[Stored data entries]
════════════════

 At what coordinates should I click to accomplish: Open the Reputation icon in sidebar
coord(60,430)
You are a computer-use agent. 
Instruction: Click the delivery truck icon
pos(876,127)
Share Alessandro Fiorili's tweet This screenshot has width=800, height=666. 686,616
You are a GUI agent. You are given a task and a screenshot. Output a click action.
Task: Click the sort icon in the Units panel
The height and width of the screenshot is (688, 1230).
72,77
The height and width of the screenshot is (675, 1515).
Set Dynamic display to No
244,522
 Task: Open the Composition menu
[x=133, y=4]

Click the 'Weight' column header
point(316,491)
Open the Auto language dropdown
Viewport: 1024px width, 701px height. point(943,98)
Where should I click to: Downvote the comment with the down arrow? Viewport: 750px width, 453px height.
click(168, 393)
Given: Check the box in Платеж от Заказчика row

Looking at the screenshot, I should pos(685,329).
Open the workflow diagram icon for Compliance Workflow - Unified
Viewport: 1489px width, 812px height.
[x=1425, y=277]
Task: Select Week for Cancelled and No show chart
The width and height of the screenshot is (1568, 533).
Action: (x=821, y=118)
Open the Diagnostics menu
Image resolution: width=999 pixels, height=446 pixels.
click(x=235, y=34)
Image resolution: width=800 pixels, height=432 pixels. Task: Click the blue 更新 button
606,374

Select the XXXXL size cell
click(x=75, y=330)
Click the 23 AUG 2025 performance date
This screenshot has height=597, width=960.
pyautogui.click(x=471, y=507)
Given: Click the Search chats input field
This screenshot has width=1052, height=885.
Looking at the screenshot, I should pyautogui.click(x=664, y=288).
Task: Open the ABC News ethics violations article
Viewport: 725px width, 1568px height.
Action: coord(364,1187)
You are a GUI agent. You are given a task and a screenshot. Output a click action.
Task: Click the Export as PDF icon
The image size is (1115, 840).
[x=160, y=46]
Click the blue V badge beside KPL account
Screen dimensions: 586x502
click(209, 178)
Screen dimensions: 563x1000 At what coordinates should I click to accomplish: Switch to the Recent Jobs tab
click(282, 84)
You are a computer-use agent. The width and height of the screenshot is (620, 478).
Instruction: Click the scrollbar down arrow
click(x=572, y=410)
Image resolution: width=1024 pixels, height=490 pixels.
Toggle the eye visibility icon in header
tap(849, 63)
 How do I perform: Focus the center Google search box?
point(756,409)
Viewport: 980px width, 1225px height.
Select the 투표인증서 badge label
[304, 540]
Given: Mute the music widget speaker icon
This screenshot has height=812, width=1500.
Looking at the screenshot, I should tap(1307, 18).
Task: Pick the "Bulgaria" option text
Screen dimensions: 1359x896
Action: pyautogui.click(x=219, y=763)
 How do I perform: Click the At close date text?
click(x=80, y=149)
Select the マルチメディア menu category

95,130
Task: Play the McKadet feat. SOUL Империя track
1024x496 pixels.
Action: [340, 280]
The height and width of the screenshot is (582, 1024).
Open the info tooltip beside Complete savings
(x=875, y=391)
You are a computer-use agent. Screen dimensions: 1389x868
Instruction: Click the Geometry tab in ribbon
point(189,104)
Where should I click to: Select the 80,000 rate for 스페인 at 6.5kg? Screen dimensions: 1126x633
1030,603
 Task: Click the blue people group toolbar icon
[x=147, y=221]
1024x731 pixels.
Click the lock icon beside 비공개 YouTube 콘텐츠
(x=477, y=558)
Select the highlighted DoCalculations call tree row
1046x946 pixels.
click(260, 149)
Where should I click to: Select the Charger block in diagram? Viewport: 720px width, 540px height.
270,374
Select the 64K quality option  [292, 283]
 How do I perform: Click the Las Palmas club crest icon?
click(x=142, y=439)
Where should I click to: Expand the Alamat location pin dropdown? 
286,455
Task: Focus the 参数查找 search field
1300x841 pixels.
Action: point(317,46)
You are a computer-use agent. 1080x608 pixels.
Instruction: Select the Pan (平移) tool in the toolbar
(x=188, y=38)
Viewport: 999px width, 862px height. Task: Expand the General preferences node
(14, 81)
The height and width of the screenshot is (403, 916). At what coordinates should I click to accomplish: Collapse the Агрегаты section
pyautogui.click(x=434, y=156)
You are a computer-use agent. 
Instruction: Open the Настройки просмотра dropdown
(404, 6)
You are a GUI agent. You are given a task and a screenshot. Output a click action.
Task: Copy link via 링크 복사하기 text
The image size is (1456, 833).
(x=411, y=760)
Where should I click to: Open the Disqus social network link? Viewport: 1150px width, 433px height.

════════════════

PROMPT -> When you reach the end of the data, write every line out again verbatim.

OUTPUT ->
 At what coordinates should I click to accomplish: Open the Reputation icon in sidebar
coord(60,430)
You are a computer-use agent. 
Instruction: Click the delivery truck icon
pos(876,127)
Share Alessandro Fiorili's tweet This screenshot has width=800, height=666. 686,616
You are a GUI agent. You are given a task and a screenshot. Output a click action.
Task: Click the sort icon in the Units panel
The height and width of the screenshot is (688, 1230).
72,77
The height and width of the screenshot is (675, 1515).
Set Dynamic display to No
244,522
 Task: Open the Composition menu
[x=133, y=4]

Click the 'Weight' column header
point(316,491)
Open the Auto language dropdown
Viewport: 1024px width, 701px height. point(943,98)
Where should I click to: Downvote the comment with the down arrow? Viewport: 750px width, 453px height.
click(168, 393)
Given: Check the box in Платеж от Заказчика row

Looking at the screenshot, I should pos(685,329).
Open the workflow diagram icon for Compliance Workflow - Unified
Viewport: 1489px width, 812px height.
[x=1425, y=277]
Task: Select Week for Cancelled and No show chart
The width and height of the screenshot is (1568, 533).
Action: (x=821, y=118)
Open the Diagnostics menu
Image resolution: width=999 pixels, height=446 pixels.
click(x=235, y=34)
Image resolution: width=800 pixels, height=432 pixels. Task: Click the blue 更新 button
606,374

Select the XXXXL size cell
click(x=75, y=330)
Click the 23 AUG 2025 performance date
This screenshot has height=597, width=960.
pyautogui.click(x=471, y=507)
Given: Click the Search chats input field
This screenshot has width=1052, height=885.
Looking at the screenshot, I should pyautogui.click(x=664, y=288).
Task: Open the ABC News ethics violations article
Viewport: 725px width, 1568px height.
Action: coord(364,1187)
You are a GUI agent. You are given a task and a screenshot. Output a click action.
Task: Click the Export as PDF icon
The image size is (1115, 840).
[x=160, y=46]
Click the blue V badge beside KPL account
Screen dimensions: 586x502
click(209, 178)
Screen dimensions: 563x1000 At what coordinates should I click to accomplish: Switch to the Recent Jobs tab
click(282, 84)
You are a computer-use agent. The width and height of the screenshot is (620, 478).
Instruction: Click the scrollbar down arrow
click(x=572, y=410)
Image resolution: width=1024 pixels, height=490 pixels.
Toggle the eye visibility icon in header
tap(849, 63)
 How do I perform: Focus the center Google search box?
point(756,409)
Viewport: 980px width, 1225px height.
Select the 투표인증서 badge label
[304, 540]
Given: Mute the music widget speaker icon
This screenshot has height=812, width=1500.
Looking at the screenshot, I should tap(1307, 18).
Task: Pick the "Bulgaria" option text
Screen dimensions: 1359x896
Action: pyautogui.click(x=219, y=763)
 How do I perform: Click the At close date text?
click(x=80, y=149)
Select the マルチメディア menu category

95,130
Task: Play the McKadet feat. SOUL Империя track
1024x496 pixels.
Action: [340, 280]
The height and width of the screenshot is (582, 1024).
Open the info tooltip beside Complete savings
(x=875, y=391)
You are a computer-use agent. Screen dimensions: 1389x868
Instruction: Click the Geometry tab in ribbon
point(189,104)
Where should I click to: Select the 80,000 rate for 스페인 at 6.5kg? Screen dimensions: 1126x633
1030,603
 Task: Click the blue people group toolbar icon
[x=147, y=221]
1024x731 pixels.
Click the lock icon beside 비공개 YouTube 콘텐츠
(x=477, y=558)
Select the highlighted DoCalculations call tree row
1046x946 pixels.
click(260, 149)
Where should I click to: Select the Charger block in diagram? Viewport: 720px width, 540px height.
270,374
Select the 64K quality option  [292, 283]
 How do I perform: Click the Las Palmas club crest icon?
click(x=142, y=439)
Where should I click to: Expand the Alamat location pin dropdown? 
286,455
Task: Focus the 参数查找 search field
1300x841 pixels.
Action: point(317,46)
You are a computer-use agent. 1080x608 pixels.
Instruction: Select the Pan (平移) tool in the toolbar
(x=188, y=38)
Viewport: 999px width, 862px height. Task: Expand the General preferences node
(14, 81)
The height and width of the screenshot is (403, 916). At what coordinates should I click to accomplish: Collapse the Агрегаты section
pyautogui.click(x=434, y=156)
You are a computer-use agent. 
Instruction: Open the Настройки просмотра dropdown
(404, 6)
You are a GUI agent. You are given a task and a screenshot. Output a click action.
Task: Copy link via 링크 복사하기 text
The image size is (1456, 833).
(x=411, y=760)
Where should I click to: Open the Disqus social network link? Viewport: 1150px width, 433px height.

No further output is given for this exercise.